Reproduce every one of the lines below word for word, from the first to the last.

Entries showing where items appear:
==========
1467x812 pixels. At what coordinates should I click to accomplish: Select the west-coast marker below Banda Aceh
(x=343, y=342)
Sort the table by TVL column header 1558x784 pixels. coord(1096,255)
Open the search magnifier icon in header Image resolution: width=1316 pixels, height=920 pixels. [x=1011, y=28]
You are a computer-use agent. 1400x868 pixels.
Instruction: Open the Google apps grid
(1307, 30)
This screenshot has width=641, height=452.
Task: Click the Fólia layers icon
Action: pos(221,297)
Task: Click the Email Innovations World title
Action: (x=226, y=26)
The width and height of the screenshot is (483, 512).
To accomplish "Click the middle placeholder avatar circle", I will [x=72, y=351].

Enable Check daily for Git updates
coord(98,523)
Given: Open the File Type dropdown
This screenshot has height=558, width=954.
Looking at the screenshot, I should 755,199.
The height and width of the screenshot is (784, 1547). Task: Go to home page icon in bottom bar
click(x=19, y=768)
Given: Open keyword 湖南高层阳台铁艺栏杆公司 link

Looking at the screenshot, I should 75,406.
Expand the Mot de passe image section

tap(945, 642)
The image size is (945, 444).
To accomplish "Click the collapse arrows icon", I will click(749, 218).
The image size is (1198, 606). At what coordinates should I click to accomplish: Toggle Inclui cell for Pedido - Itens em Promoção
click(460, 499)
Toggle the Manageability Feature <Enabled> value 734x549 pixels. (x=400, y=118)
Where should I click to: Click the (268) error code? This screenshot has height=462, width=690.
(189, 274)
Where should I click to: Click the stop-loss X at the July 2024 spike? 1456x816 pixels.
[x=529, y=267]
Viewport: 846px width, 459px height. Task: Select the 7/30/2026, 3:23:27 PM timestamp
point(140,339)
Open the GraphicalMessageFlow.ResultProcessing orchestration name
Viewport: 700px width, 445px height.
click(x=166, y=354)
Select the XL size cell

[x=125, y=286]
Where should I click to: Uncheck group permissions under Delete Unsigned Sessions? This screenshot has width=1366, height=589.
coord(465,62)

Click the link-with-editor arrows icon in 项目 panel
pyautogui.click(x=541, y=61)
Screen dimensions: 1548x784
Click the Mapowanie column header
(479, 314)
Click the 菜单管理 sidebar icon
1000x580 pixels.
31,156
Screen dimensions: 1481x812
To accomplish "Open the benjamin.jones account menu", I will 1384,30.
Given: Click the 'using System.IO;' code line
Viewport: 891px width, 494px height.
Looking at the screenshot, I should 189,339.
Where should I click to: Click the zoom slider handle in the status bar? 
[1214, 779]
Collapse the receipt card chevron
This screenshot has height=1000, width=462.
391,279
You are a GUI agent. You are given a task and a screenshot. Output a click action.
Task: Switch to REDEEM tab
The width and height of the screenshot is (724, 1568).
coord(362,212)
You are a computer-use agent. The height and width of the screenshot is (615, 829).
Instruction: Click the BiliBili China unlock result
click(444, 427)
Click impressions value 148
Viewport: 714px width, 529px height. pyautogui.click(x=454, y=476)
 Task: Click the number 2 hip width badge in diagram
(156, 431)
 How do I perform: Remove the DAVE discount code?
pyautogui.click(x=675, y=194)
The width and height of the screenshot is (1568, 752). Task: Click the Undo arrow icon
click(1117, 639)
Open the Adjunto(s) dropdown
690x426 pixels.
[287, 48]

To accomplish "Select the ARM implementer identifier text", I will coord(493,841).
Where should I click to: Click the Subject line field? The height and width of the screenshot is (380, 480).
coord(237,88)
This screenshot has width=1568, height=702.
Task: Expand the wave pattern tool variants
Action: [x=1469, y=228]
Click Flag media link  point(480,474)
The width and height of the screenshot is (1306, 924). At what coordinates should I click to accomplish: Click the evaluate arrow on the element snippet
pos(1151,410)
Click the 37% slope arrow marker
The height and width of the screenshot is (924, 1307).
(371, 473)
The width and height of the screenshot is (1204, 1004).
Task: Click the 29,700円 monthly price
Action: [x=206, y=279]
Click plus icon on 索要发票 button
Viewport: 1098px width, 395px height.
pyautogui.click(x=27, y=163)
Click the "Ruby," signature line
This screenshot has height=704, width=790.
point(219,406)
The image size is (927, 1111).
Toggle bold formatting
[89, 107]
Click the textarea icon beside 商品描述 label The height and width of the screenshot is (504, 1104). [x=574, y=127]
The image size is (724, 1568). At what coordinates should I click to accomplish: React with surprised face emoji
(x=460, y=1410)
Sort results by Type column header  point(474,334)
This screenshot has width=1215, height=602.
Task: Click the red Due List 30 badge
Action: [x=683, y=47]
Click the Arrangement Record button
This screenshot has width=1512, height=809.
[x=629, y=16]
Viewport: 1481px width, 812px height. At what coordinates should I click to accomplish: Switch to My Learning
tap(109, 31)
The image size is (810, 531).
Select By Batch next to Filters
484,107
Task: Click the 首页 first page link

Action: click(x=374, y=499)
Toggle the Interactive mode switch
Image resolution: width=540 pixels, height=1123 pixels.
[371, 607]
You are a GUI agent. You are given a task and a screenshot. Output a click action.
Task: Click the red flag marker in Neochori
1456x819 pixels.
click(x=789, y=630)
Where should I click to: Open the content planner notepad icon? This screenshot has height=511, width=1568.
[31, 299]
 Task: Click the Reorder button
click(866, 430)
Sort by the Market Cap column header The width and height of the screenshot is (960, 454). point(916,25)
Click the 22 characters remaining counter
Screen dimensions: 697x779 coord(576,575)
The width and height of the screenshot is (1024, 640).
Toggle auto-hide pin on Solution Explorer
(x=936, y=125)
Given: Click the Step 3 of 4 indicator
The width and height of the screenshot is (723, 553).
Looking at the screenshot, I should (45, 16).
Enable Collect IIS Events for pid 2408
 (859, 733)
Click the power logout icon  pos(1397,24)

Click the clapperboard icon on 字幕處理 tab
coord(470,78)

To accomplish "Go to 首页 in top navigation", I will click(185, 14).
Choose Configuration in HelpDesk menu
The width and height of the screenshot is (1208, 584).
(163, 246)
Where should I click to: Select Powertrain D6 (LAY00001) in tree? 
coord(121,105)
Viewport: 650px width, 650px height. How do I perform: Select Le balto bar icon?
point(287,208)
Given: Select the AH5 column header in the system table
==========
**SOLUTION FOR THIS TASK**:
1467x812 pixels. At what coordinates should I click to accomplish: Select the west-coast marker below Banda Aceh
(x=343, y=342)
Sort the table by TVL column header 1558x784 pixels. coord(1096,255)
Open the search magnifier icon in header Image resolution: width=1316 pixels, height=920 pixels. [x=1011, y=28]
You are a computer-use agent. 1400x868 pixels.
Instruction: Open the Google apps grid
(1307, 30)
This screenshot has width=641, height=452.
Task: Click the Fólia layers icon
Action: pos(221,297)
Task: Click the Email Innovations World title
Action: (x=226, y=26)
The width and height of the screenshot is (483, 512).
To accomplish "Click the middle placeholder avatar circle", I will [x=72, y=351].

Enable Check daily for Git updates
coord(98,523)
Given: Open the File Type dropdown
This screenshot has height=558, width=954.
Looking at the screenshot, I should 755,199.
The height and width of the screenshot is (784, 1547). Task: Go to home page icon in bottom bar
click(x=19, y=768)
Given: Open keyword 湖南高层阳台铁艺栏杆公司 link

Looking at the screenshot, I should 75,406.
Expand the Mot de passe image section

tap(945, 642)
The image size is (945, 444).
To accomplish "Click the collapse arrows icon", I will click(749, 218).
The image size is (1198, 606). At what coordinates should I click to accomplish: Toggle Inclui cell for Pedido - Itens em Promoção
click(460, 499)
Toggle the Manageability Feature <Enabled> value 734x549 pixels. (x=400, y=118)
Where should I click to: Click the (268) error code? This screenshot has height=462, width=690.
(189, 274)
Where should I click to: Click the stop-loss X at the July 2024 spike? 1456x816 pixels.
[x=529, y=267]
Viewport: 846px width, 459px height. Task: Select the 7/30/2026, 3:23:27 PM timestamp
point(140,339)
Open the GraphicalMessageFlow.ResultProcessing orchestration name
Viewport: 700px width, 445px height.
click(x=166, y=354)
Select the XL size cell

[x=125, y=286]
Where should I click to: Uncheck group permissions under Delete Unsigned Sessions? This screenshot has width=1366, height=589.
coord(465,62)

Click the link-with-editor arrows icon in 项目 panel
pyautogui.click(x=541, y=61)
Screen dimensions: 1548x784
Click the Mapowanie column header
(479, 314)
Click the 菜单管理 sidebar icon
1000x580 pixels.
31,156
Screen dimensions: 1481x812
To accomplish "Open the benjamin.jones account menu", I will 1384,30.
Given: Click the 'using System.IO;' code line
Viewport: 891px width, 494px height.
Looking at the screenshot, I should 189,339.
Where should I click to: Click the zoom slider handle in the status bar? 
[1214, 779]
Collapse the receipt card chevron
This screenshot has height=1000, width=462.
391,279
You are a GUI agent. You are given a task and a screenshot. Output a click action.
Task: Switch to REDEEM tab
The width and height of the screenshot is (724, 1568).
coord(362,212)
You are a computer-use agent. The height and width of the screenshot is (615, 829).
Instruction: Click the BiliBili China unlock result
click(444, 427)
Click impressions value 148
Viewport: 714px width, 529px height. pyautogui.click(x=454, y=476)
 Task: Click the number 2 hip width badge in diagram
(156, 431)
 How do I perform: Remove the DAVE discount code?
pyautogui.click(x=675, y=194)
The width and height of the screenshot is (1568, 752). Task: Click the Undo arrow icon
click(1117, 639)
Open the Adjunto(s) dropdown
690x426 pixels.
[287, 48]

To accomplish "Select the ARM implementer identifier text", I will coord(493,841).
Where should I click to: Click the Subject line field? The height and width of the screenshot is (380, 480).
coord(237,88)
This screenshot has width=1568, height=702.
Task: Expand the wave pattern tool variants
Action: [x=1469, y=228]
Click Flag media link  point(480,474)
The width and height of the screenshot is (1306, 924). At what coordinates should I click to accomplish: Click the evaluate arrow on the element snippet
pos(1151,410)
Click the 37% slope arrow marker
The height and width of the screenshot is (924, 1307).
(371, 473)
The width and height of the screenshot is (1204, 1004).
Task: Click the 29,700円 monthly price
Action: [x=206, y=279]
Click plus icon on 索要发票 button
Viewport: 1098px width, 395px height.
pyautogui.click(x=27, y=163)
Click the "Ruby," signature line
This screenshot has height=704, width=790.
point(219,406)
The image size is (927, 1111).
Toggle bold formatting
[89, 107]
Click the textarea icon beside 商品描述 label The height and width of the screenshot is (504, 1104). [x=574, y=127]
The image size is (724, 1568). At what coordinates should I click to accomplish: React with surprised face emoji
(x=460, y=1410)
Sort results by Type column header  point(474,334)
This screenshot has width=1215, height=602.
Task: Click the red Due List 30 badge
Action: [x=683, y=47]
Click the Arrangement Record button
This screenshot has width=1512, height=809.
[x=629, y=16]
Viewport: 1481px width, 812px height. At what coordinates should I click to accomplish: Switch to My Learning
tap(109, 31)
The image size is (810, 531).
Select By Batch next to Filters
484,107
Task: Click the 首页 first page link

Action: click(x=374, y=499)
Toggle the Interactive mode switch
Image resolution: width=540 pixels, height=1123 pixels.
[371, 607]
You are a GUI agent. You are given a task and a screenshot. Output a click action.
Task: Click the red flag marker in Neochori
1456x819 pixels.
click(x=789, y=630)
Where should I click to: Open the content planner notepad icon? This screenshot has height=511, width=1568.
[31, 299]
 Task: Click the Reorder button
click(866, 430)
Sort by the Market Cap column header The width and height of the screenshot is (960, 454). point(916,25)
Click the 22 characters remaining counter
Screen dimensions: 697x779 coord(576,575)
The width and height of the screenshot is (1024, 640).
Toggle auto-hide pin on Solution Explorer
(x=936, y=125)
Given: Click the Step 3 of 4 indicator
The width and height of the screenshot is (723, 553).
Looking at the screenshot, I should (45, 16).
Enable Collect IIS Events for pid 2408
 (859, 733)
Click the power logout icon  pos(1397,24)

Click the clapperboard icon on 字幕處理 tab
coord(470,78)

To accomplish "Go to 首页 in top navigation", I will click(185, 14).
Choose Configuration in HelpDesk menu
The width and height of the screenshot is (1208, 584).
(163, 246)
Where should I click to: Select Powertrain D6 (LAY00001) in tree? 
coord(121,105)
Viewport: 650px width, 650px height. How do I perform: Select Le balto bar icon?
point(287,208)
Given: Select the AH5 column header in the system table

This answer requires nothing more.